The Big Fire

One evening in mid-town Manhattan, a professional photographer in his third-floor apartment was hunched over a light table editing some pictures. A fire truck went by with siren blaring. Because sirens are usual in New York, he barely noticed. Within two minutes, however, another raced by his window, then a third, and a fourth.

Each time, he noticed the sirens didn’t drift away but, instead, stopped suddenly a few seconds after they had passed. Instinctively, he grabbed his jacket and camera, stuffed film into his pockets, and took to the stairway two steps at a time. Once on the sidewalk, he half ran in the direction the trucks had been going.

Three blocks away and around the corner, he saw the flashing red lights. Behind them was a huge church, one corner already wrapped in swirling flame and a cloud of smoke that became larger every second. He edged as close as he could to the action and began making pictures.

Despite several streams of water, the fire spread faster, becoming larger and hotter. Soon, the main part of the sanctuary was aflame. Firemen, their sweaty faces already stained with smoke, raced between locations, scrambled up ladder trucks, pulled at hoses, and barked commands in an attempt to control the raging inferno. The photographer kept shooting while looking for different angles.

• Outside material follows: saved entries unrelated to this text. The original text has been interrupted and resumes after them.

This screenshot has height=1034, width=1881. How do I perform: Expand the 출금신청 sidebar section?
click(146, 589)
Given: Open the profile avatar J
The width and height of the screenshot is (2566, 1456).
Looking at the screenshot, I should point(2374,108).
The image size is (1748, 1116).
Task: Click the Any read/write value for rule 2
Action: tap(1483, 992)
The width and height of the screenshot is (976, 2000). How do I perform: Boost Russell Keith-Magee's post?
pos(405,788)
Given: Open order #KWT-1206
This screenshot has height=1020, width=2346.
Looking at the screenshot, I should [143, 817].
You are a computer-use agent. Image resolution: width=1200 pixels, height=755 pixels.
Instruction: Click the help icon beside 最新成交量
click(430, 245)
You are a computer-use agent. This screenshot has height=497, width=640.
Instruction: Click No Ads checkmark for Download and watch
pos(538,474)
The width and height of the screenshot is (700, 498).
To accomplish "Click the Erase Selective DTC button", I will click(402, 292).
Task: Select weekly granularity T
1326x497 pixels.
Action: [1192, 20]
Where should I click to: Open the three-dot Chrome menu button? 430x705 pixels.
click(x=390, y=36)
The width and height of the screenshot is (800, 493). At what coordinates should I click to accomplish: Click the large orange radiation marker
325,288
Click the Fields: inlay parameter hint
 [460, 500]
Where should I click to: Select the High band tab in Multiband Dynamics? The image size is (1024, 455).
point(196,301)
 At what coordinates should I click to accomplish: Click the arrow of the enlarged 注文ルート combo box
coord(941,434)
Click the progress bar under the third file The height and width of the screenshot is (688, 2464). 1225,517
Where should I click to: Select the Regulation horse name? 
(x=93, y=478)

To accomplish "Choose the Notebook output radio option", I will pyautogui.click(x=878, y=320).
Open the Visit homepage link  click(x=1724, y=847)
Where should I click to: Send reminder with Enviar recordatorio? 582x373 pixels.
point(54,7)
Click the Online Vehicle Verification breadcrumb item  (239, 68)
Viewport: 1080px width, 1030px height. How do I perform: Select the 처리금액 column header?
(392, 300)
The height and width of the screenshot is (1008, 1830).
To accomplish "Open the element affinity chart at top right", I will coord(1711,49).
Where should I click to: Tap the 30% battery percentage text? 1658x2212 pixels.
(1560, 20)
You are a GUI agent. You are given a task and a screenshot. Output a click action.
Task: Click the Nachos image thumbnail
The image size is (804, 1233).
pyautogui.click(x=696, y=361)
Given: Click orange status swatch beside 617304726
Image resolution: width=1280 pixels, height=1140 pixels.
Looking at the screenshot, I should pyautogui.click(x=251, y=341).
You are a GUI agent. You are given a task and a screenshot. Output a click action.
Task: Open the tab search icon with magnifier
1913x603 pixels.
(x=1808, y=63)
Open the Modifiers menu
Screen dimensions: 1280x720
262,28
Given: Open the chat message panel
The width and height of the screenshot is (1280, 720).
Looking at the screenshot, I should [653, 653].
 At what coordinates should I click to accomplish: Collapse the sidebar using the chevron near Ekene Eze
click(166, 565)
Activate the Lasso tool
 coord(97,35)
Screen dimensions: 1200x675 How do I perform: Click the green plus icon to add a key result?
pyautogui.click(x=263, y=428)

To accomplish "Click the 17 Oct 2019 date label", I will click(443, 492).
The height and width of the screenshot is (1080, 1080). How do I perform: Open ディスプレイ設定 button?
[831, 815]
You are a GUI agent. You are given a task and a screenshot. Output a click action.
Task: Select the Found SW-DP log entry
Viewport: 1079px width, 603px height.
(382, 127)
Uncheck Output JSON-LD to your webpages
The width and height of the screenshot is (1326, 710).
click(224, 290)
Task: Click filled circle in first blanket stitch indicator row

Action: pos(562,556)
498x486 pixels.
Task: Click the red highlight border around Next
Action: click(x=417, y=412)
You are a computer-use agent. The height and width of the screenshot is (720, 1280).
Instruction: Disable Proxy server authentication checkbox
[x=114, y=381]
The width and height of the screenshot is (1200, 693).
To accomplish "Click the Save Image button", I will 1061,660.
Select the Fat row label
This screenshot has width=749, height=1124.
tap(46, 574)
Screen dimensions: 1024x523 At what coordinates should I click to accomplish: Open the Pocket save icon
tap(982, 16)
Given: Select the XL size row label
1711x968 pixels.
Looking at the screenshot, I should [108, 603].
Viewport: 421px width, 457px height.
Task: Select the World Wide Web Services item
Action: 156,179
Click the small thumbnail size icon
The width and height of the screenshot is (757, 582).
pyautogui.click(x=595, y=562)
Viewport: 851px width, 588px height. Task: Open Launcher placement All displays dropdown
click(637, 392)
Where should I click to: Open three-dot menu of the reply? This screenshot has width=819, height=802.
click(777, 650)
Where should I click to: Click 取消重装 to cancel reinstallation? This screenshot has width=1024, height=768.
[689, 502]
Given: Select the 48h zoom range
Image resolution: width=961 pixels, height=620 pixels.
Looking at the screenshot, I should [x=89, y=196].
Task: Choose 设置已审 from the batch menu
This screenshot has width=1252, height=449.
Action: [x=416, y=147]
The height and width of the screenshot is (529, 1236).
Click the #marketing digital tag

What the firemen and onlookers feared most began to happen. They gasped as the church’s huge stained glass windows, no longer able to resist the heat, buckled, folded outwardly as if in slow motion, and broke into a million pieces as they hit the sidewalk below.

In the meantime, the steeple, its underpinnings furiously afire, leaned, then toppled into the bowels of the inferno.

Within an hour, it was all over except for wetting down the debris, a task that would last throughout the night. The photographer, physically spent and emotionally drained, stepped carefully around huge pools of water dirtied by black ashes and walked slowly and thoughtfully back to his apartment. That’s when he decided to convert the best of his pictures into a presentation with a soundtrack.

Fast forward a few months. He’s a speaker at a conference at the University of Miami in Coral Gables, Florida, with about 150 attendees, including some of the world’s most accomplished photographers, journalists, and art directors. After being introduced, the photographer makes a few remarks but doesn’t reveal what they are about to see.

The room is darkened and the presentation begins. Many of those watching are hardened professionals who have seen, made, and worked with thousands of images showing the horrors of war, people dying of starvation, ravages brought about by natural disasters, and man’s inhuman acts against themselves. Yet, no one is prepared for what is being unveiled to them — the fiery destruction of not just a building, but a magnificent structure built for those worshipping and offering prayer to Almighty God.

Then it’s all over, all eight minutes of it. The lights in the room are turned on. No one is moving. There’s complete silence. Everyone is shedding tears. Some, with heads bowed, are crying.

The photographer quietly returns to the lectern, but remains silent. He’s sympathetic because what’s happening in this room filled with his contemporaries matches the reaction he’d already witnessed back in New York with three much smaller groups.

Then in a quiet voice, he explains.

Naturally, he says, for a soundtrack, he expected to be selecting the usual religious or classical music to match feelings of sorrow and despair at the sight of a beautiful church being destroyed.

Then feeling a sudden urge to probe the unknown, he rejected the usual and chose, instead, foot stomping and finger thumping jazz.

He never expected the result, the outbreak of a vicious war inside the viewer’s brain caused by what was being seen doing battle with what was being heard. The strength of those opposing forces was so closely matched that they fought to a draw.

In only eight minutes, everyone in the room became so exhausted and distraught by the bitter conflict that their emotions spiraled out of control. The photographer said he’s so disturbed by how the audience reacted that he likely will never show the presentation again.

I appreciated that judgement because I was one of those who cried.

Now, and many years later, I continue to respect the magnificent yet unleashed power that sprang from such a simple but illogical decision of choosing the wrong music for the right reason.